Anettte Wilson | 0447337276

Managing Injuries In Horse Riders

We all know riding is our passion and we all know the general public, health professionals in particular label horse riding dangerous. Well everybody is right but to be fair more money is spent on contact sports to rehabilitate injuries than in horse riding.

Horse riding produces more repetitive inflammatory injuries rather than high impact traumas. Although my injury is an impact injury from a direct fall many riders suffer ongoing pain, stiffness, and soreness in many parts of their body on a daily basis. Shoulders are a primary target for sprains, strains, and minor trauma injuries.

Lifting, throwing, pulling, tugging, dragging, rails around the tail ramp on a float, etc all cause pain. All these objects including throwing rugs and lifting feed buckets, even grooming horses regularly all affect the shoulder and or upper limb joints.
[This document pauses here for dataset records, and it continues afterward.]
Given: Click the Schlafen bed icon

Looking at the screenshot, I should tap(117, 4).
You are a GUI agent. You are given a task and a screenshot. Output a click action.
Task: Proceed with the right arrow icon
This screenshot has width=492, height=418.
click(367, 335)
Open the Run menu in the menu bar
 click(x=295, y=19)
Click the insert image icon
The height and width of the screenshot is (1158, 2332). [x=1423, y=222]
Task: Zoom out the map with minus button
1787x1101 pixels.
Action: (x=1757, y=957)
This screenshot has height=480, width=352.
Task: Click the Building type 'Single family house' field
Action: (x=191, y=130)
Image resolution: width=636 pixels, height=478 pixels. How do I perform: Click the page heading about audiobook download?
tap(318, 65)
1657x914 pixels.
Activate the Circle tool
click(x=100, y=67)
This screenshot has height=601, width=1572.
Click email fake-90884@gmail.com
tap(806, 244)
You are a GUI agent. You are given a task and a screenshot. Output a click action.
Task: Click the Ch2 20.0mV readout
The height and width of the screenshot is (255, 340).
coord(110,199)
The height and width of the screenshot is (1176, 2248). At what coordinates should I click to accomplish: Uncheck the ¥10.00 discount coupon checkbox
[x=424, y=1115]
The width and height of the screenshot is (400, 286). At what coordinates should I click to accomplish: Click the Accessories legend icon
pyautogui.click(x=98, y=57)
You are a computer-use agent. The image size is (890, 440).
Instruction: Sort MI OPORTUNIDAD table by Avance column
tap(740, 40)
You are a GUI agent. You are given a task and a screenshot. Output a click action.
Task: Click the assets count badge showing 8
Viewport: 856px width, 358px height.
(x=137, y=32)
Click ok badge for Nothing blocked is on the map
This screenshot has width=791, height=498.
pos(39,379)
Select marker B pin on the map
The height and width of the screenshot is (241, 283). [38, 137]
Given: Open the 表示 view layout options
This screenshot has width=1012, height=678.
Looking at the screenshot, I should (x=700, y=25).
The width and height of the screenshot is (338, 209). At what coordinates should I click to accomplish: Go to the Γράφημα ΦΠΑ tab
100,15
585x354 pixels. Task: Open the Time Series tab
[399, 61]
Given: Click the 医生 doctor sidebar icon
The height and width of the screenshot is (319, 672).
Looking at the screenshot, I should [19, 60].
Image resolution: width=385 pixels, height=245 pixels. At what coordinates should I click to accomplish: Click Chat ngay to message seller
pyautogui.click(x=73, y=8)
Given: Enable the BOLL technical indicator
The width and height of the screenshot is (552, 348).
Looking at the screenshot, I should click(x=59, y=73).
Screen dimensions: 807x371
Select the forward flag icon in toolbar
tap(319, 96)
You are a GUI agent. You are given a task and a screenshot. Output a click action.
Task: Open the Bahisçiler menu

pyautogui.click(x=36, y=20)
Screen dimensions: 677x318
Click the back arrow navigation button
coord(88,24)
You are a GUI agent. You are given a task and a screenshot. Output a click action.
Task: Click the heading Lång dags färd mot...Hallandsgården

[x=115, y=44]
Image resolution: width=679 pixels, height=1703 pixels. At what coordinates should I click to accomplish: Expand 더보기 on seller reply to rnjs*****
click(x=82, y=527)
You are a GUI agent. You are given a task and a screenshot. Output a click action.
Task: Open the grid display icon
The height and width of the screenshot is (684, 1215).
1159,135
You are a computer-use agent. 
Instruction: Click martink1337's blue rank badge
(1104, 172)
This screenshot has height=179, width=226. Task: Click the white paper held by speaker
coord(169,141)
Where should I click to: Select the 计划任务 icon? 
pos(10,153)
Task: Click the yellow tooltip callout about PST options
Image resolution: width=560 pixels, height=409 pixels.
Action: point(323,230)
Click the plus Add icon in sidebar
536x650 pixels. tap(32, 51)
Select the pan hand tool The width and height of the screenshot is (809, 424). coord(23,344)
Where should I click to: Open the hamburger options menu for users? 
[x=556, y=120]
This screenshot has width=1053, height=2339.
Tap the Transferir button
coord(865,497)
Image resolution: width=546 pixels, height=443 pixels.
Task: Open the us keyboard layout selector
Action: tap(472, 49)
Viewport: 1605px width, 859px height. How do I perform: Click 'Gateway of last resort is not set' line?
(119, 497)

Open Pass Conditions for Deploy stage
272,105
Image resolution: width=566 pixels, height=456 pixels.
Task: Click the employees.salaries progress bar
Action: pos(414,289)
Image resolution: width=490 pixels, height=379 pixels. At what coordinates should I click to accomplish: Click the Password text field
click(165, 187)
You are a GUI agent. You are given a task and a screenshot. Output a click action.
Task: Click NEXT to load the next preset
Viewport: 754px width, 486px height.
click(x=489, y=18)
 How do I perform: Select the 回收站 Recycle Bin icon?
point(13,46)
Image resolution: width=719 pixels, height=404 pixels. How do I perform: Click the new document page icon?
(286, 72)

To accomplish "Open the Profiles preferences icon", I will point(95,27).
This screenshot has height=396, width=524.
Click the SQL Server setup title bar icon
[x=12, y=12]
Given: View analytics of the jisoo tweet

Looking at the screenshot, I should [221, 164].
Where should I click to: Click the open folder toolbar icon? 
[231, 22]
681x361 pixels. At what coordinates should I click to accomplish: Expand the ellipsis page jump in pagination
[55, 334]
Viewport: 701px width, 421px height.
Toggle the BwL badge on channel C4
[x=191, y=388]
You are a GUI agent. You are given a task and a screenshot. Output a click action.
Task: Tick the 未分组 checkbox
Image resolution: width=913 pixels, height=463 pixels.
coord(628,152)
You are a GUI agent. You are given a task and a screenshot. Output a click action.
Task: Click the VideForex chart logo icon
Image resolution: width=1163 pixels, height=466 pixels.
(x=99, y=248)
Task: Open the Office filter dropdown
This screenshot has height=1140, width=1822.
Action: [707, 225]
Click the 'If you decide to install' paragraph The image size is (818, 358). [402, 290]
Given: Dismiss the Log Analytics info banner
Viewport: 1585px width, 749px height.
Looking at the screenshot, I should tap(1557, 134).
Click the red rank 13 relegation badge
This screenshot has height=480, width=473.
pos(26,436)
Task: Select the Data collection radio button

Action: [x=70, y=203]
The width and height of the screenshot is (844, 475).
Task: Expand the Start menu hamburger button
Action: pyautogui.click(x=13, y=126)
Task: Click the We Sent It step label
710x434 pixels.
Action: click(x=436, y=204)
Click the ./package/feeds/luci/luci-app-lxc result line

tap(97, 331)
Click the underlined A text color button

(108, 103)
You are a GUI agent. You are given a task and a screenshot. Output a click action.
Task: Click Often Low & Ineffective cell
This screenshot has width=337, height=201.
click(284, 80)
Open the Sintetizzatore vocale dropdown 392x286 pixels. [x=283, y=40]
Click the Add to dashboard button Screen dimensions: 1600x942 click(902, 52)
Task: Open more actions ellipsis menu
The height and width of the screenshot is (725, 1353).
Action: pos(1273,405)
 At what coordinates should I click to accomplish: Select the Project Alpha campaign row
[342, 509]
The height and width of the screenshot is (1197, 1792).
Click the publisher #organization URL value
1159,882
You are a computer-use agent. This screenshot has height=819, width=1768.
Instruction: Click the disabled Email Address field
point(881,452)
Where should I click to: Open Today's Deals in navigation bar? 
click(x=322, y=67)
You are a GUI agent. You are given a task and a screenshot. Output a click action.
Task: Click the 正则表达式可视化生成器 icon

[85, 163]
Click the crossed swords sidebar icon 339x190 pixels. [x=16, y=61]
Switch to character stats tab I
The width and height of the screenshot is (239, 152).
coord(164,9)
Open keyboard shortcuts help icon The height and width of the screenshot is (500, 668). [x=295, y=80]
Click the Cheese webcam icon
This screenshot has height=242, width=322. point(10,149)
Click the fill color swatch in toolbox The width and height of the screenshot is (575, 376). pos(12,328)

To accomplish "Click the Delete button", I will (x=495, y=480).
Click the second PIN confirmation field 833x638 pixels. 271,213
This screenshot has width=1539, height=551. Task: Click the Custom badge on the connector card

The lower back is another common and painful area to affect horse riders.

So How Do We Manage Injuries In Horse Riders?

I believe and state “horse riding is good for your body” I state “horse riding is not bad for your back”. The job of caring for your horse is the damaging part of the sport. Also, obviously, I have to say falling off IS bad for you, but if you don’t fall off and ride to your own level then horse riding is one of the best sports for fitness, tone, and happiness.

Managing Skill level

A strong lower leg is essential for confidence and skills. Horse riders seem to spend so much money on lessons. Well, not all instructors will teach you good skills. If you are progressing and your strength, confidence, and performance improve then your instructor is of good value. If your instructor begins to reproduce the same lesson over and over and repeats the same instruction then.

1. You have reached the limit of that instructor and time to change, or

2. You have a block in yourself you need another approach or more professional instruction, or

3. You need more time between lessons to establish the skills you are learning.

Re point 1. Many instructors are great with the initial basics and great to a certain level. This is a good thing but if you are advancing beyond the skills of your instructor then don’t be held back and move on.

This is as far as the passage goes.